----- Provided records -----
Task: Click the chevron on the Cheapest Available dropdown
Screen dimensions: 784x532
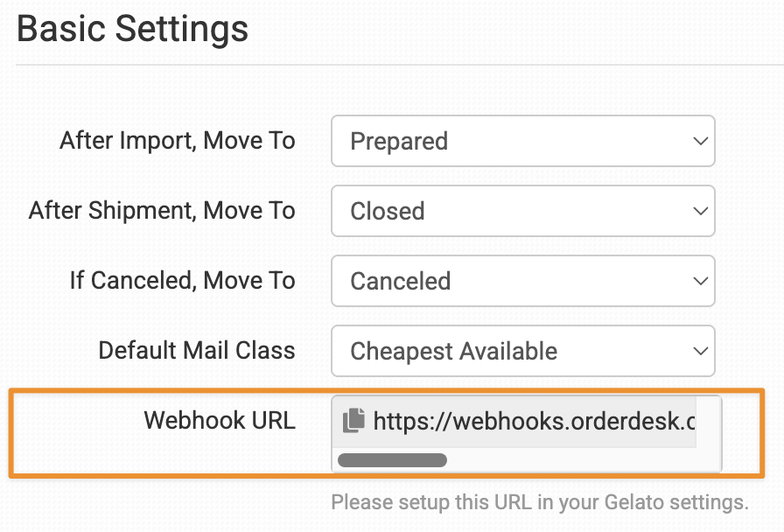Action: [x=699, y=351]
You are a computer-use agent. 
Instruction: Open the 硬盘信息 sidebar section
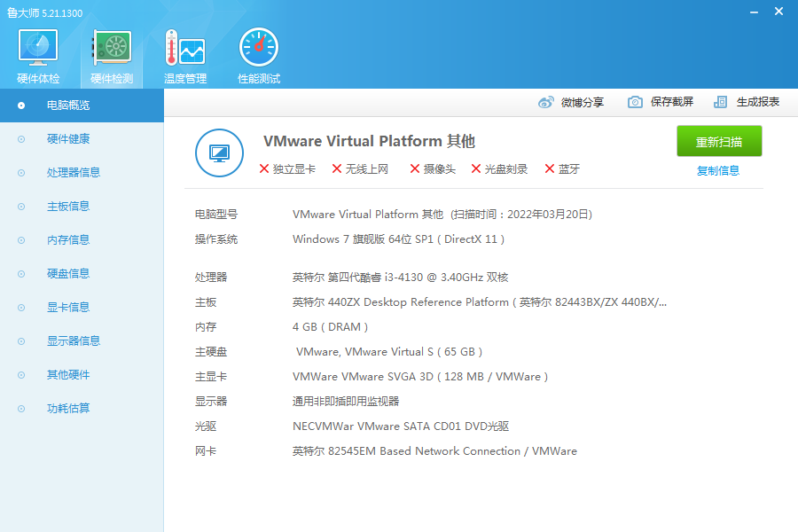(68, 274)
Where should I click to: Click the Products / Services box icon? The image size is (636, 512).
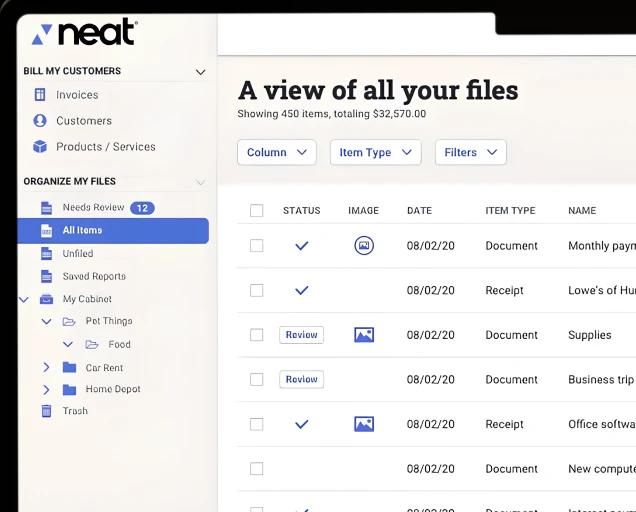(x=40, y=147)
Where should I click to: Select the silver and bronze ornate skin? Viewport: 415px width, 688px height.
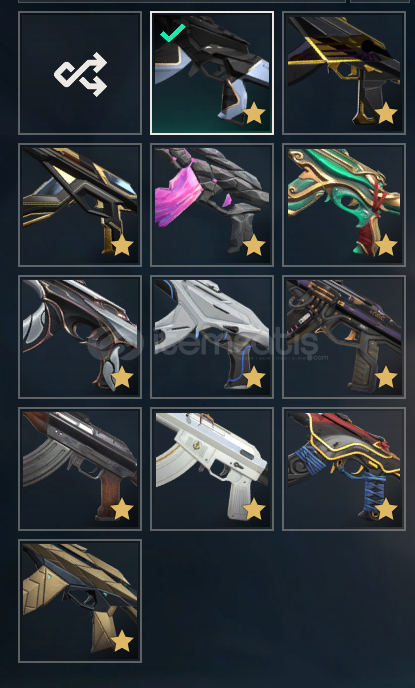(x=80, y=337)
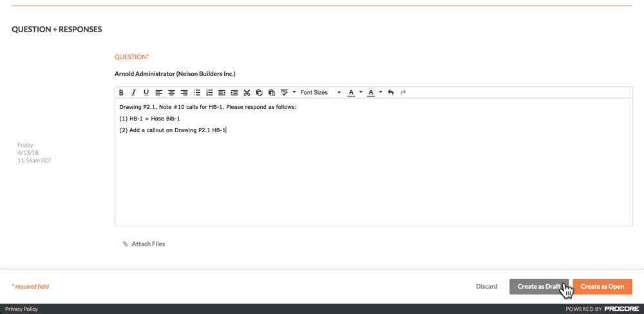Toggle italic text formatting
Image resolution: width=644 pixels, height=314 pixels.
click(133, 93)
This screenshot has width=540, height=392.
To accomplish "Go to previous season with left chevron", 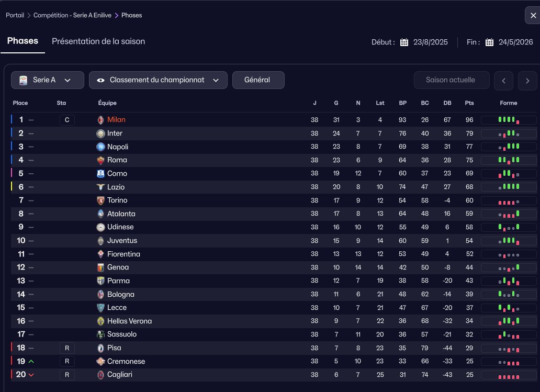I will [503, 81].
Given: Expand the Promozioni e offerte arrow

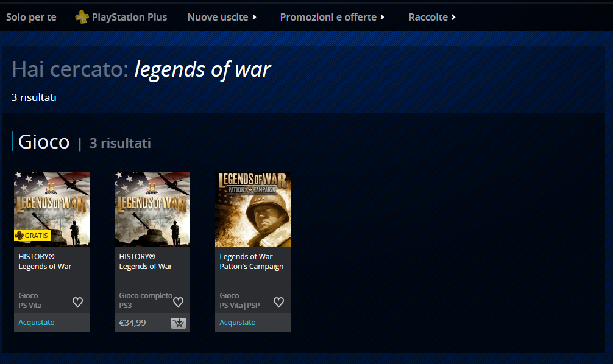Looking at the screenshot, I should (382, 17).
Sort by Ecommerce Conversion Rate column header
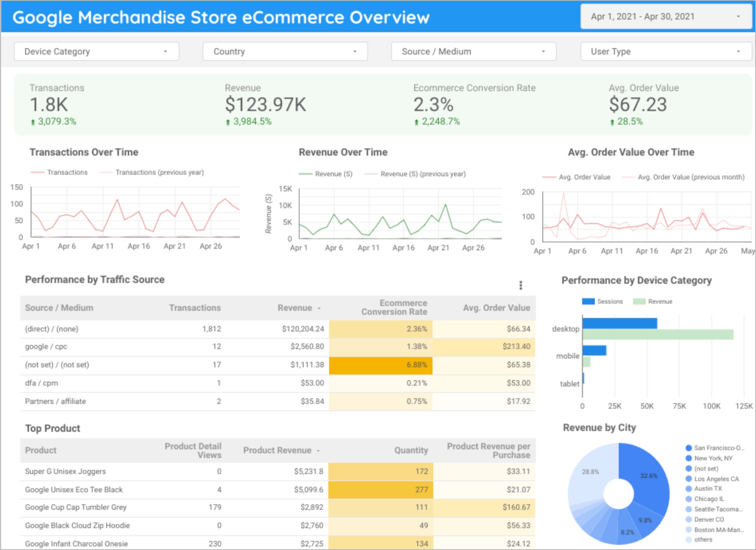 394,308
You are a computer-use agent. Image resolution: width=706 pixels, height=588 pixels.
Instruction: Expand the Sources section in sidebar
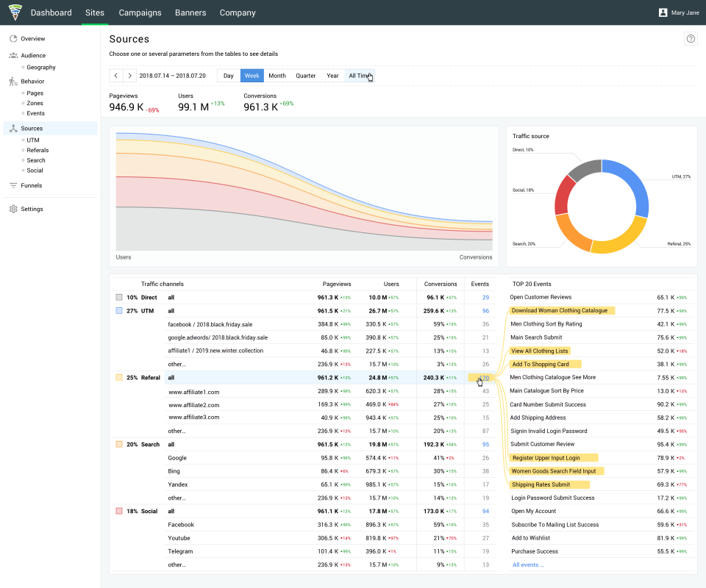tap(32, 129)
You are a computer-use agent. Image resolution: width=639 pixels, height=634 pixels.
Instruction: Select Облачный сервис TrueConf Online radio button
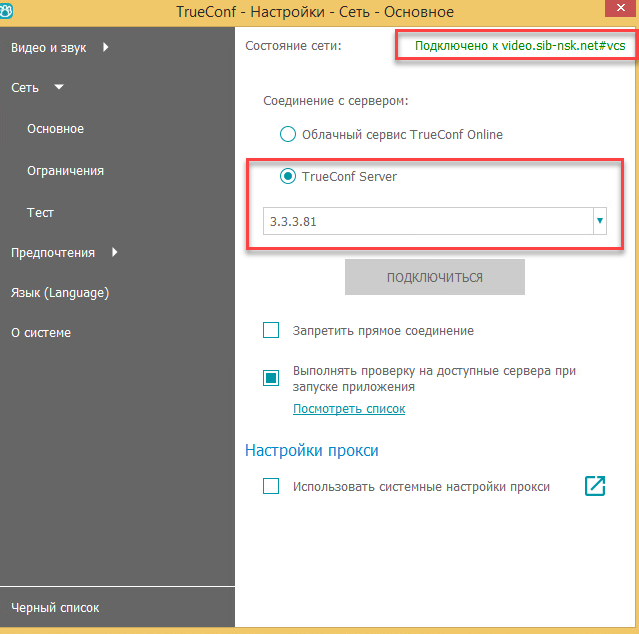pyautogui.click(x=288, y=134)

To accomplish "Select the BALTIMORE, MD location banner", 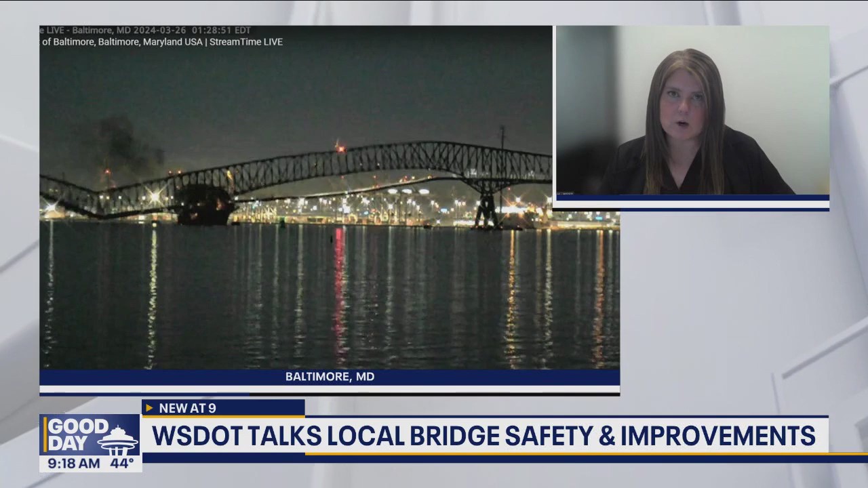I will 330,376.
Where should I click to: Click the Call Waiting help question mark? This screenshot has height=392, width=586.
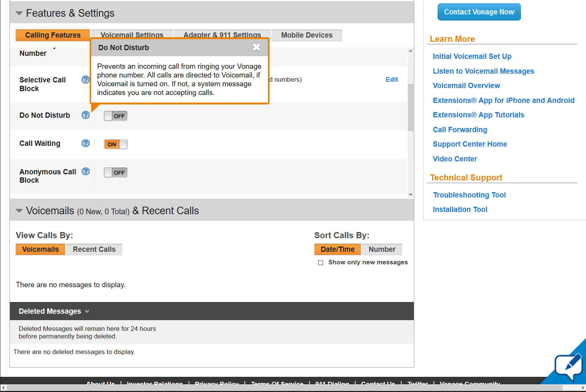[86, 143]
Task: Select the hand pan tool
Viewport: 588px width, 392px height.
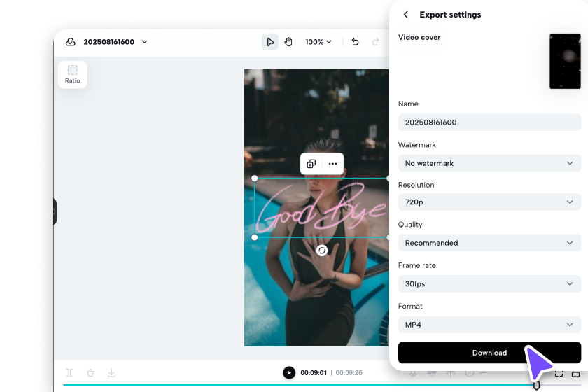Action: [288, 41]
-----
* Prompt
Scan the entries above for lines with "Task" in them, then report how many there are as a plain number.

* Worked solution
2